++++ Quoted passage ++++

June 12, 2008

Allan Kaprow: Publicity as Life

A group of students from California Institute of the Arts are working up a sweat at Vasquez Rocks, a nature reserve close to the Valencia campus and about 70 clicks north of the Geffen Contemporary. MOCA’s exhibition space is showing Art as Life, the partially posthumous retrospective for Allan Kaprow. Almost forty years before, Kaprow—at the behest of CalArts’ administrators—staged Publicity, a seminal happening.

The MOCA show displays Kaprow’s original score on yellow legal paper. The score included instructions for crews with Sony Portapaks to videotape the event, led by Nam June Paik. A note in the margin reads, “File tapes in library under carpentry?”

It’s easy to imagine Kaprow having mixed feelings about Publicity. So much so, he called it for what it was: an event promoted by the institution to publicize itself to the larger art world. In the early years, CalArts brought in big name faculty and visiting artists, attempting to situate the school as heir to multi-disciplinary schools like the Bauhaus and Black Mountain. By the early 70’s Kaprow’s practice had been broadcast on television and was co-opted into advertising: “I dreamed I was at a happening in my Maidenform bra.” Publicity was a way for the school to pigyback on that notoriety. One can see his practice at that time as moving away from large-scale works, just as Kaprow moved away from the then-center of the art world, New York. Eventually he would shun the term “Happening” for the more intimate “Activity.”

An integral part of Kaprow’s happenings was to put the audience into the mix, and to have them talk about it afterwards. For 18 Happenings in 6 Parts, audience members were given instructions to follow over the course of the event. There was no place in the room for a disinterested observer. Out near Agua Dulce in the California high desert, the same would hold true. In Publicity, participants would play the part of the media or be mediated.

For the reinvention of the work, students and faculty attempted to update the event with current technologies. Wood two-by-fours used at the original event would be accompanied by metal studs at the reinvention. The part of the score that called for videotaping and playback would be updated with current consumer technologies for capturing images and viewing them. As people entered Vasquez Rocks, they were given an address to send pictures and videos taken with their mobile phones. The stills and video would post instantly to a web log created for “Kaprow’s Publicity 2008.” On site, a high-speed Internet connection was established, and a laptop allowed participants to view the mediated depiction on-line and in real time.

These updates in technologies were fairly well in keeping with Kaprow’s own practice of mixing things up. His seminal work Yard—originally created in the courtyard of the Martha Jackson Gallery—had been radically transformed when reinvented by Kaprow himself. Rather than appearing like a three-dimensional Jackson Pollock made of tires, an iteration of Yard in Italy left the tires on their racks and the floor bare.

For a reinvention of 18 Happening in 6 parts after Kaprow’s death, carpenters scored the MDF flooring used to recreate the look of the original loft space, matching it to the photographic documentation. For the faculty, students, and alumni of CalArts involved in Publicity, they more concerned about the potential risks of a too-faithful reproduction. In Valencia, there was little interest in creating a Happening that seemed more like a Civil War reenactment. Kaprow biographer Jeff Kelley held a similar view. At an informal discussion after the event, he told participants that the term reinvention was a curatorial conceit, one that Kaprow wasn’t particularly fond of. Like the score for a string quartet, the focus should be on the reading and playing of the score, not the outfits or superfluous elements from the original production.

++++ Data supplied ++++

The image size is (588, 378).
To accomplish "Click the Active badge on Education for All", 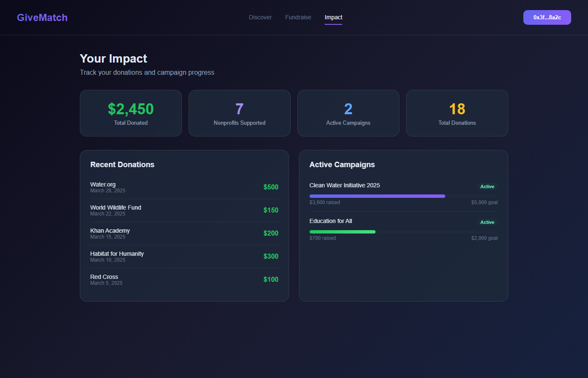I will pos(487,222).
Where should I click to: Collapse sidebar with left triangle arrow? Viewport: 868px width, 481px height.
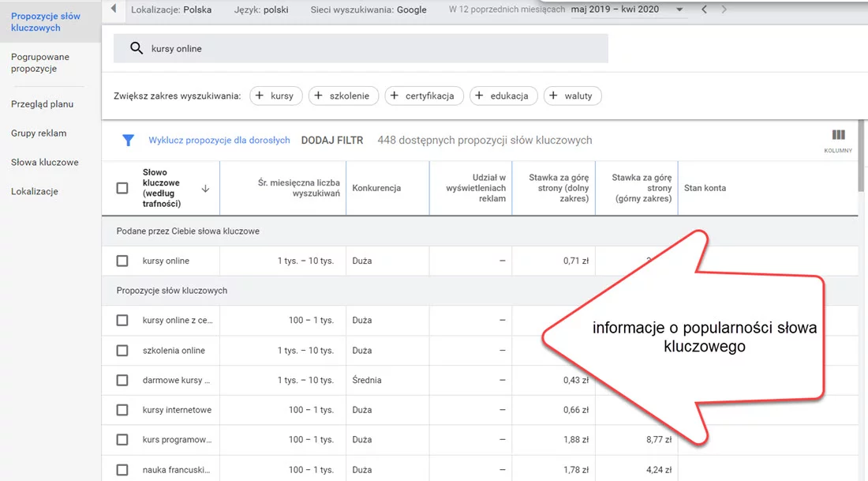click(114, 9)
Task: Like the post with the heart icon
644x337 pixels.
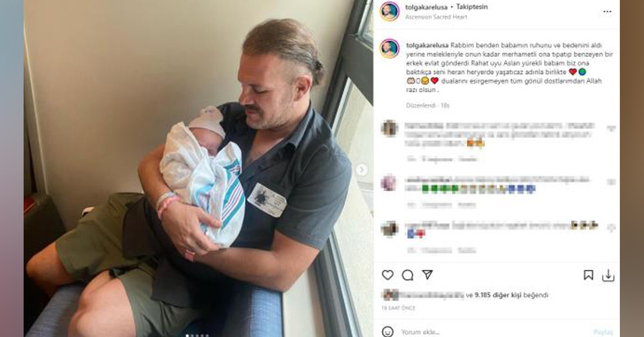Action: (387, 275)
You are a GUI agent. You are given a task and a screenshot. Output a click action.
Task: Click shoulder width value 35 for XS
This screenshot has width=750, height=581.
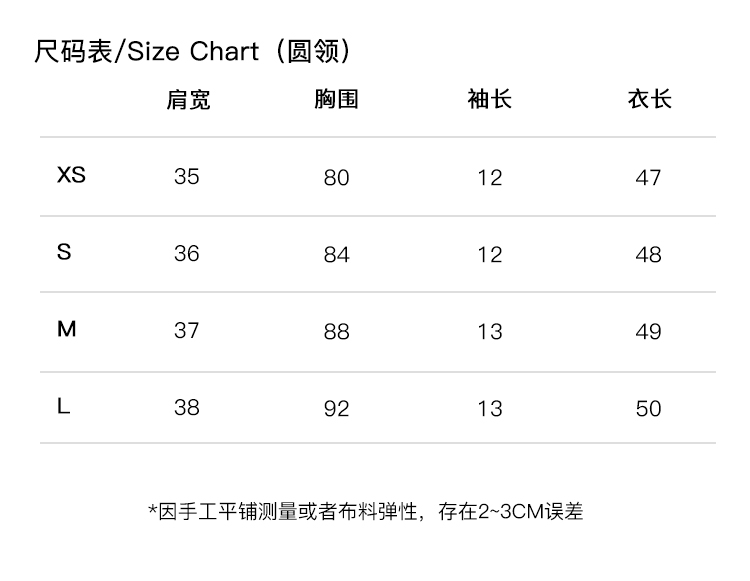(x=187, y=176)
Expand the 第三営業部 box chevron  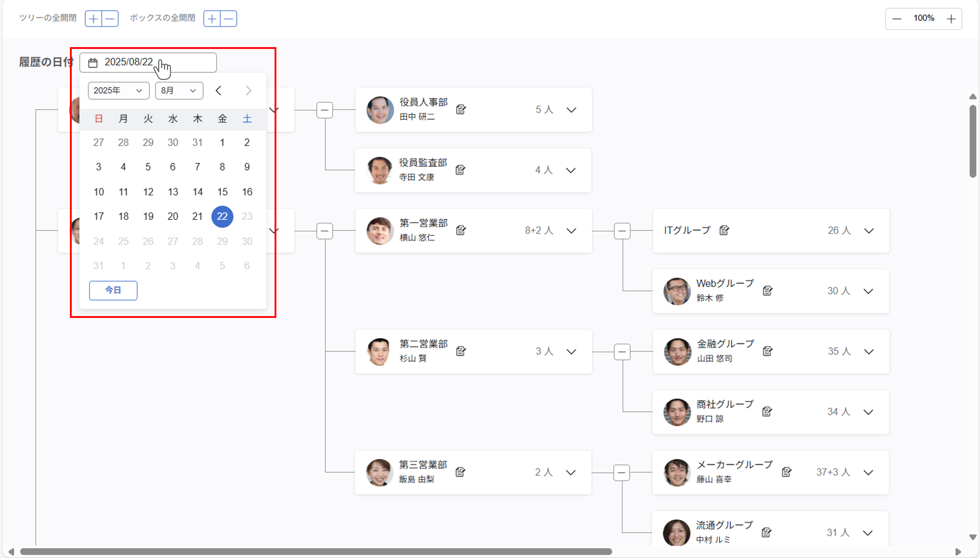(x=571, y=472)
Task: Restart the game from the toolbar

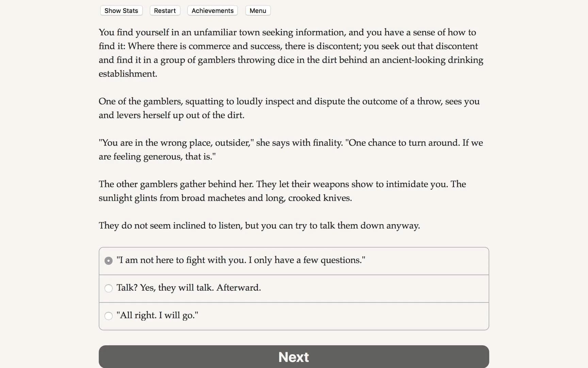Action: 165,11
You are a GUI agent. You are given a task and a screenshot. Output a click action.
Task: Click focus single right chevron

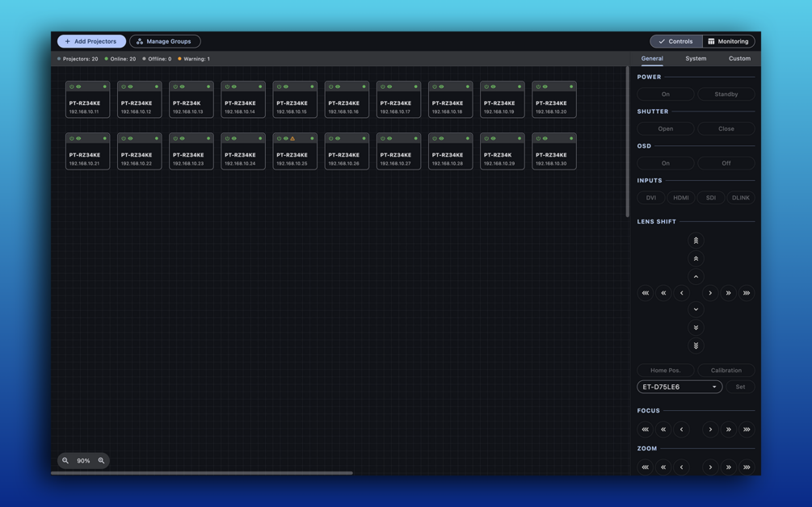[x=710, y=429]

++++

→ **Problems and tasks**:
1 - Arrange the rows that start at the line containing "Task: Like the post with the heart icon" and end at the line containing "(x=187, y=176)" as a numbered list, leaving out blank lines and omitting the pictures.
2 - Pick up the article on Allan Kaprow's Publicity and its 2008 reinvention at Vasquez Rocks, and continue it from the point where it stops.

→ **Answers by task**:
1 -
1. Task: Like the post with the heart icon
2. 644x337 pixels.
3. Action: (387, 275)
4. You are a GUI agent. You are given a task and a screenshot. Output a click action.
5. Task: Click shoulder width value 35 for XS
6. This screenshot has width=750, height=581.
7. (x=187, y=176)

2 -
Looking back at the historical record, there were tempting events to recreate that weren’t part of the score. As Tom Mcdonough tells the story, "Publicity was to involve groups of students in competing building activities out in the California desert, but this plan was sabotaged by the intervention of a renegade group of students in ski masks who drove up and threatened to set the whole scene ablaze. Only the concerted opposition of some of Kaprow's pupils thwarted their plan, with the progressive teacher now forced into the uncomfortable role of enforcer of law and order. The limits of the genre had become all too clear." It could very well be that these hijinks were the impetus to transition to his more intimate scale works.

If no renegades showed their faces in 2008, the same can’t be said of their nemesis, the blameless administrator. Filming permits were acquired; a park ranger and fire marshal kept watch, and a MOCA representative was present, scurrying about to have releases signed. Meanwhile, participants focused on the tasks at hand, improvising structures amid the sandstone boulders.

The last line of Publicity’s score says that the day’s activities continue until sunset or, “Until everyone gets tired,” which coincidentally happed as the park rangers were locking the park at six in the evening. The group headed over to an Agua Dulce Mexican diner for drinks and discussion. Jeff Kelley—who also participated in the original version—talked about the notable differences. In 1970 the Portapaks were a novel technology. So much so, those students were probably seeing themselves depicted on video for the first time. Folks became incredibly self-conscious, which was Kaprow’s intent.

Thirty-eight years later, the video camera (or cell-phone camera for that matter) has become so ubiquitous that the current crop of students has become inured to their effect. Released from the fluorescent lights and marathon doses of critical inquiry, the CalArts students took to the fresh air and sunlight and enjoyed a day of supervised play—a comfortable and familiar context for American children raised in the 90’s. For them, the mediated image taking became less of an intrusion into their psychic space, than an opportunity to foist the duties of documentation onto someone else. Publicity indeed.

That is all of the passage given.